Excerpted text
_ _ _
1. Look for Customer-Focused Organizations

A customer-centric focus is one of the key priorities of an ethical organization. If customers are at the center of the organization's interest, it's more likely to be interested in treating customers fairly, supporting them and building trusting, mutually beneficial relationships. Customers want to be treated like people, and many customers are interested in goals or activities working toward achieving concepts such as combatting climate change, sourcing ingredients or materials ethically, and helping those in need. You should look for organizations that put customer interests, needs, and wants before all else.

2. Use Search Tools

You can find many websites that rate the quality of various organizations' codes of ethics. These sites can do much of your research work for you. You can look up a brand or business and find information on that organization's basic code of ethics, how transparent it is about its sourcing, business practices, and treatment of employees and customers. You can also find in-depth analyses regarding these ethics. For example, if a beauty company claims one of its products is cruelty-free but you think other products it sells may have been tested on animals, you can use one of these sites to try to confirm whether you're correct or not.

3. Check the Depth and Transparency of the Organization's Ethics Code

Most organizations will have a publicly available code of ethics for consumers and business partners to review. When you're considering an organization to work with, you should carefully review its code of ethics and compare the code to what you've discovered about the organization's practices and methods to see if they match. If they don't you may not be dealing with a highly ethical organization. You can then decide whether to decline to work with that business or to do more research and see if there's a reason for the discrepancy.
_ _ _
Listed records
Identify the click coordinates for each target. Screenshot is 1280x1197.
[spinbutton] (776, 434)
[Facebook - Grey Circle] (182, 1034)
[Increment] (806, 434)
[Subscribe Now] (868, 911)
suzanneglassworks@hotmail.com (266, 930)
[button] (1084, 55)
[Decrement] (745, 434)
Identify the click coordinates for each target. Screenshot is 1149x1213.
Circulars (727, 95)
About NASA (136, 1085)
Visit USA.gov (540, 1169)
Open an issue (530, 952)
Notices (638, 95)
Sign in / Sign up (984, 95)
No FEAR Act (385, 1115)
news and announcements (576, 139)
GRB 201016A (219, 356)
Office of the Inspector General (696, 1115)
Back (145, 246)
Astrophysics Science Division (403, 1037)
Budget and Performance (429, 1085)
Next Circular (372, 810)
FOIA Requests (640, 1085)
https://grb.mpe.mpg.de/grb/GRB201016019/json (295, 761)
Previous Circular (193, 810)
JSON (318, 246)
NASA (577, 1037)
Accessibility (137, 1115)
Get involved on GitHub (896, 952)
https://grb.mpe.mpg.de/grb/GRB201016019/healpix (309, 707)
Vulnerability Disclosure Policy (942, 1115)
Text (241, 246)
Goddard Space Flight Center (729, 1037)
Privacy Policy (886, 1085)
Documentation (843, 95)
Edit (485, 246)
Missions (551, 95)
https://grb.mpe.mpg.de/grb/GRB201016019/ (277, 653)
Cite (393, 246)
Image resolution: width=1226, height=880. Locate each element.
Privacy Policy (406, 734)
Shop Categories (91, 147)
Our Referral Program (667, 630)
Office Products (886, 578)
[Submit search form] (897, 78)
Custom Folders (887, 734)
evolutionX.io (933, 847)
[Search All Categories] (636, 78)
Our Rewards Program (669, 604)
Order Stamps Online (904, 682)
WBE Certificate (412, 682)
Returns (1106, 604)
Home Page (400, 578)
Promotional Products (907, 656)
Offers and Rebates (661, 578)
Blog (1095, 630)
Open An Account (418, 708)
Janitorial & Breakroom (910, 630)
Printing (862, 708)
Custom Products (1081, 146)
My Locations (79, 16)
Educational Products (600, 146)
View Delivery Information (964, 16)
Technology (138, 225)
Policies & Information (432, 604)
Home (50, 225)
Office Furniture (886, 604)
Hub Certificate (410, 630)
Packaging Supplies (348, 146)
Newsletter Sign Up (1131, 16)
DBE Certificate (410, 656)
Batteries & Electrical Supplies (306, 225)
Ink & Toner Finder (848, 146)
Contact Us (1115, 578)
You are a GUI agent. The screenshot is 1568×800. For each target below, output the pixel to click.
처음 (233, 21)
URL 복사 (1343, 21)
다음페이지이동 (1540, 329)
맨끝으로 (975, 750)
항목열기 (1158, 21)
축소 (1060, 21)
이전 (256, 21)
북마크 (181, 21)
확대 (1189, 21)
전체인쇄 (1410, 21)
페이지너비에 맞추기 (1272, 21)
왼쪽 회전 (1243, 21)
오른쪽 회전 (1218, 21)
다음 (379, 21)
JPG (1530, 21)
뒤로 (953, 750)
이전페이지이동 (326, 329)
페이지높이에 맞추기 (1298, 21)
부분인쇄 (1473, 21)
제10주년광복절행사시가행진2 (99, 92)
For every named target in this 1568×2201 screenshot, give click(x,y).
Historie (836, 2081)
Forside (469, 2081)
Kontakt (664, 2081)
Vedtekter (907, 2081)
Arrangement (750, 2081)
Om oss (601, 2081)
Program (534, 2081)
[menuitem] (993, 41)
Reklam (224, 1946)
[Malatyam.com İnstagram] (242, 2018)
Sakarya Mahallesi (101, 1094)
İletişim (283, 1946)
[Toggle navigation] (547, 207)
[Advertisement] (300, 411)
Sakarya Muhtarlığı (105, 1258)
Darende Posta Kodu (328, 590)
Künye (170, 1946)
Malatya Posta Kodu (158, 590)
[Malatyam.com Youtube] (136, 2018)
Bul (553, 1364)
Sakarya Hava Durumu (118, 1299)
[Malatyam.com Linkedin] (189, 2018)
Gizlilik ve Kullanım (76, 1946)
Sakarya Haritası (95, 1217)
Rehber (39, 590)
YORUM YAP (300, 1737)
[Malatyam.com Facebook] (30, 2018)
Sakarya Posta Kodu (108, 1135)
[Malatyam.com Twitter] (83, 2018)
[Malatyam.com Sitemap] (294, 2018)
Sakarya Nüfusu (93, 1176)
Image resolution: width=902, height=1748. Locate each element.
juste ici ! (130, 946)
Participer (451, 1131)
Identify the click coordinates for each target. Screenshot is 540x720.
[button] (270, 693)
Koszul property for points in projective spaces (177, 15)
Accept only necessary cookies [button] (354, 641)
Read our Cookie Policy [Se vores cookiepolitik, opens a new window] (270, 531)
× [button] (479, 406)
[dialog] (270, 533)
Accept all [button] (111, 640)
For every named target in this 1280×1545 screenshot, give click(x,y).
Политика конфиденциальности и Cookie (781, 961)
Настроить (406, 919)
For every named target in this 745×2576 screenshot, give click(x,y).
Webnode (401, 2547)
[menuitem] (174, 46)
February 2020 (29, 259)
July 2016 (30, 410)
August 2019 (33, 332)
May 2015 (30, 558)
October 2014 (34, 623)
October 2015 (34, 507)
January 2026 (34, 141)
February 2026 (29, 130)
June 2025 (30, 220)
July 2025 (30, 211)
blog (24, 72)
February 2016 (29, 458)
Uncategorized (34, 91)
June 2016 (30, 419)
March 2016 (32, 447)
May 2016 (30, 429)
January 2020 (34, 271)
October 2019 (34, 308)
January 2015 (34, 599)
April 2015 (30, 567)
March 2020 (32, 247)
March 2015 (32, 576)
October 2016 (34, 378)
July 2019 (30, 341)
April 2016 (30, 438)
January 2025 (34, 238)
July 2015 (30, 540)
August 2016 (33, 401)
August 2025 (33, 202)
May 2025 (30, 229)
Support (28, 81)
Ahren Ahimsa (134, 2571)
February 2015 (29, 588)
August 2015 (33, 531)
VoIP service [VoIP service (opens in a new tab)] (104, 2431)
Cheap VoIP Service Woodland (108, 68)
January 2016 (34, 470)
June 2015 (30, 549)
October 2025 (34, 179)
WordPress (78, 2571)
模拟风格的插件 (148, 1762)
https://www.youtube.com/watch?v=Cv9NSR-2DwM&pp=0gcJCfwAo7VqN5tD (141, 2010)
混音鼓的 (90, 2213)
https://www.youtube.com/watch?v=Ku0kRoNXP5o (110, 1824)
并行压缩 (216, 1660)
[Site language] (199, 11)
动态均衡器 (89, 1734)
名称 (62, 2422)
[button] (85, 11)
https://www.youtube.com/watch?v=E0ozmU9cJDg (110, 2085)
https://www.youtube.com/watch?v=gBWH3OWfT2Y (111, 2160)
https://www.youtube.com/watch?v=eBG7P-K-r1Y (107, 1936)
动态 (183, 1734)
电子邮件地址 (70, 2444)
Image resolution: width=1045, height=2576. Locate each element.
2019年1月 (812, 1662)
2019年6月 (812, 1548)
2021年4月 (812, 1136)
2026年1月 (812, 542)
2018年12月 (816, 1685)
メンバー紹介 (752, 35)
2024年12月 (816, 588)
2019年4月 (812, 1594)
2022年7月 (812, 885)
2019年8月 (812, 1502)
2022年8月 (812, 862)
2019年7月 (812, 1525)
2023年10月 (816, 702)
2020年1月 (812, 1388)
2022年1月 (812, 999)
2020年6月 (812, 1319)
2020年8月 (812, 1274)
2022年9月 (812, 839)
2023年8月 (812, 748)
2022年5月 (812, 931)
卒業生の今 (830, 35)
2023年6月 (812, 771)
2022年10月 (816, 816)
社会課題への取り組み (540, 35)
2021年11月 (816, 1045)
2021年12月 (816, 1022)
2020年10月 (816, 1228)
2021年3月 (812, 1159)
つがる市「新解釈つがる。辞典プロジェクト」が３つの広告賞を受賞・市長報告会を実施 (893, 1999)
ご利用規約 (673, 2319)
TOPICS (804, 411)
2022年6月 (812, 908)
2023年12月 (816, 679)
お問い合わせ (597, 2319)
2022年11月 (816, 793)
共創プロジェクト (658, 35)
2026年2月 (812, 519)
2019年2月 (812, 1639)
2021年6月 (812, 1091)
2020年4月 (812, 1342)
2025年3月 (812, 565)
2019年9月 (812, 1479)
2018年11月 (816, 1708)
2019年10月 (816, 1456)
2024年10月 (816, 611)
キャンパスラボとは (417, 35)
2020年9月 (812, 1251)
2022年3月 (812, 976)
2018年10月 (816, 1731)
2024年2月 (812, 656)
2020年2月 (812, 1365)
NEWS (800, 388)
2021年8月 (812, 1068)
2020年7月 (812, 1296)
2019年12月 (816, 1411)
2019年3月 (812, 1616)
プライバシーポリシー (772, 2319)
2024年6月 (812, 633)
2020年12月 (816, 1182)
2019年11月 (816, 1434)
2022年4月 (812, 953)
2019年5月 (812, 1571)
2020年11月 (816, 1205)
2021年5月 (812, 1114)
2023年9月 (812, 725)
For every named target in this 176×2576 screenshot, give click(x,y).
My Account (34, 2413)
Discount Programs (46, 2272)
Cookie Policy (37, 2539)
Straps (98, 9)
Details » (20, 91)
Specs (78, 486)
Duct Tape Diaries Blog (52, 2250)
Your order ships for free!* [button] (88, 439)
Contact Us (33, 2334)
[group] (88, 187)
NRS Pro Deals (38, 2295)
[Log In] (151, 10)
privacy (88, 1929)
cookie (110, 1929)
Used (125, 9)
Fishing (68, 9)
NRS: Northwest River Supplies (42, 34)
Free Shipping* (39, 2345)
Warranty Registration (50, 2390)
_ _ _
Directives
1 - Using the ethical-organization tips above, say whether each statement agrees with them: (a) Most organizations keep their code of ethics private. (b) Rating websites can offer in-depth analyses of an organization's ethics. (c) You should favor organizations that put customer interests, needs, and wants before all else. Answer yes or no for each, quoting the deciding words.
2 - In the ethical-organization tips, what should an organization's code of ethics be compared with?

Outputs for the tasks
1 -
(a) No: "Most organizations will have a publicly available code of ethics for consumers and business partners to review."
(b) Yes: "You can also find in-depth analyses regarding these ethics."
(c) Yes: "You should look for organizations that put customer interests, needs, and wants before all else."

2 - It should be compared with what you've discovered about the organization's practices and methods.